Atlas Tugged

Eight years ago, every sophisticated critic had the same sophisticated criticism to make of (the admittedly terrible) Atlas Shrugged movie: how absurdly anachronistic it was to think that a modern economy could depend on something as coarsely physical as railroads. OMG. SMH. According to the wisdom du jour, then as now, the future is digital–a condition that renders the world of crudely physical things dispensable.

Here we are, eight years later:

Union Pacific, a major rail carrier, also expressed relief at the deal. “We look forward to the unions ratifying these agreements and working with employees as we focus on restoring supply chain fluidity,” the company said in a statement.

Mr. Walsh wrote on Twitter that the agreement “balances the needs of workers, businesses, and our nation’s economy.”

“Our rail system is integral to our supply chain,” he said in a follow-up tweet, “and a disruption would have had catastrophic impacts on industries, travelers and families across the country.”
##########
[Exercise tasks]
1. From the post about railroads and the Atlas Shrugged movie, name every party whose needs Mr. Walsh says the agreement balances.
2. Carry on the post about railroads and the Atlas Shrugged movie, starting after its final quoted sentence.
The listing after this point plays no part in the work here.

[Given data]
##########
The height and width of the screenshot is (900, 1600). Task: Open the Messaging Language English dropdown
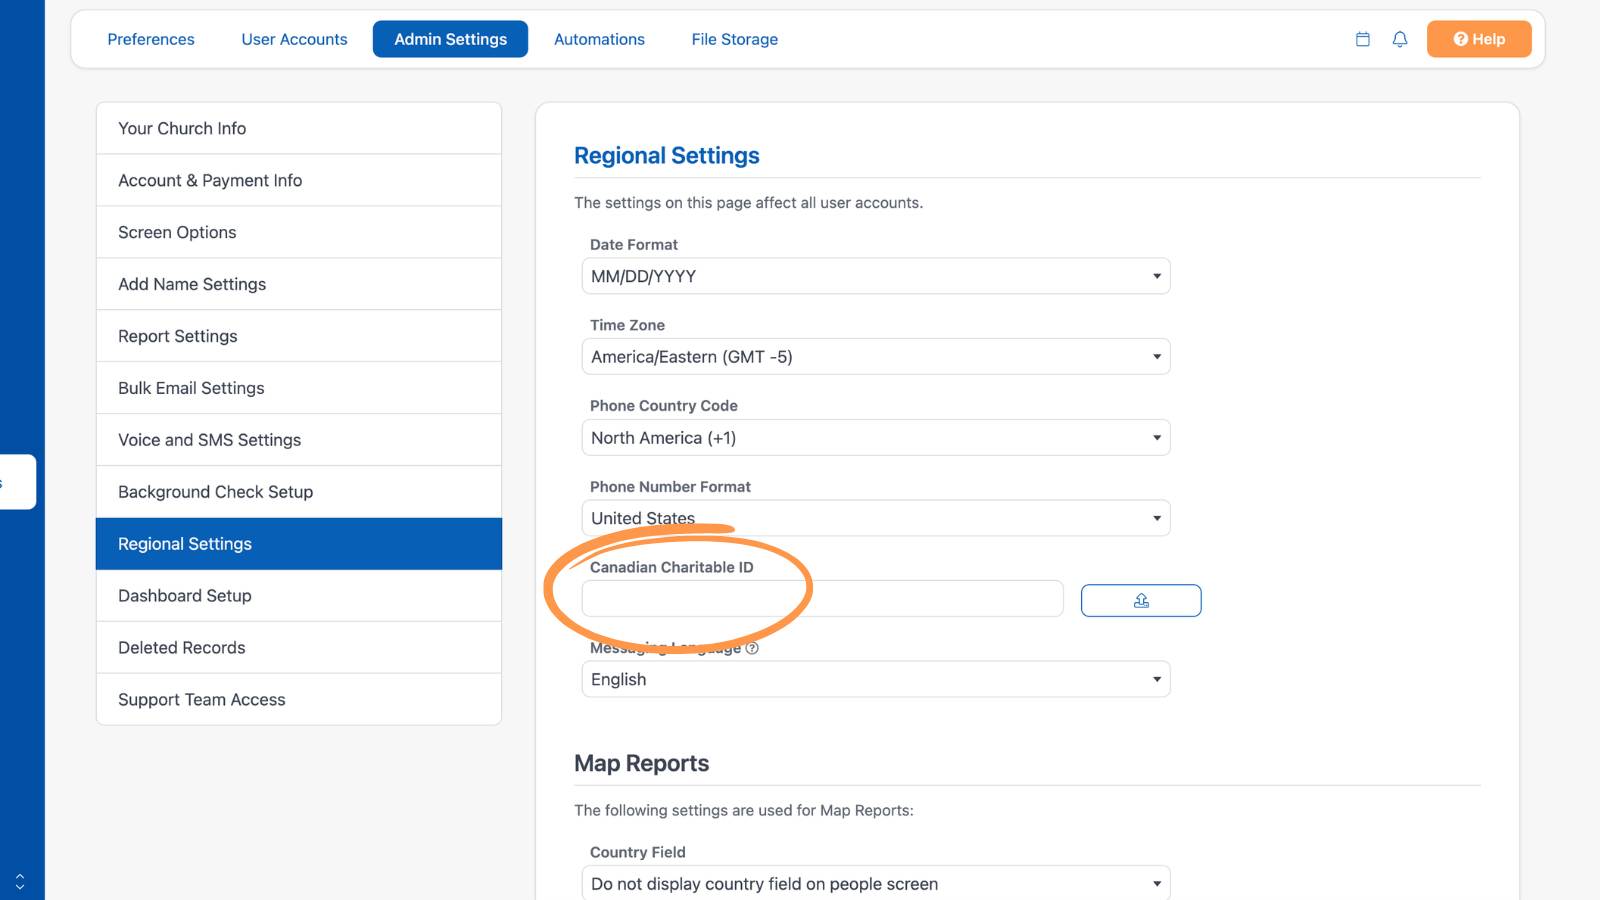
##########
[Task responses]
1. Workers, businesses, and our nation's economy.

2.
2 thoughts on “Atlas Tugged

    • I don’t own a car, so I travel to and from work every day by train. It seems self-evident to me that plenty of people do the same: I see them every day, twice a day. The proximity of urban centers, office parks, malls, and medical centers to rail lines would likewise seem to suggest that trains have some importance in this, our modern economy, and could in principle have more importance than they do. And I’m just talking about commuter trains, not freight trains. Add freight trains to the mix, and it becomes awfully hard to see what the anti-train smugness was about.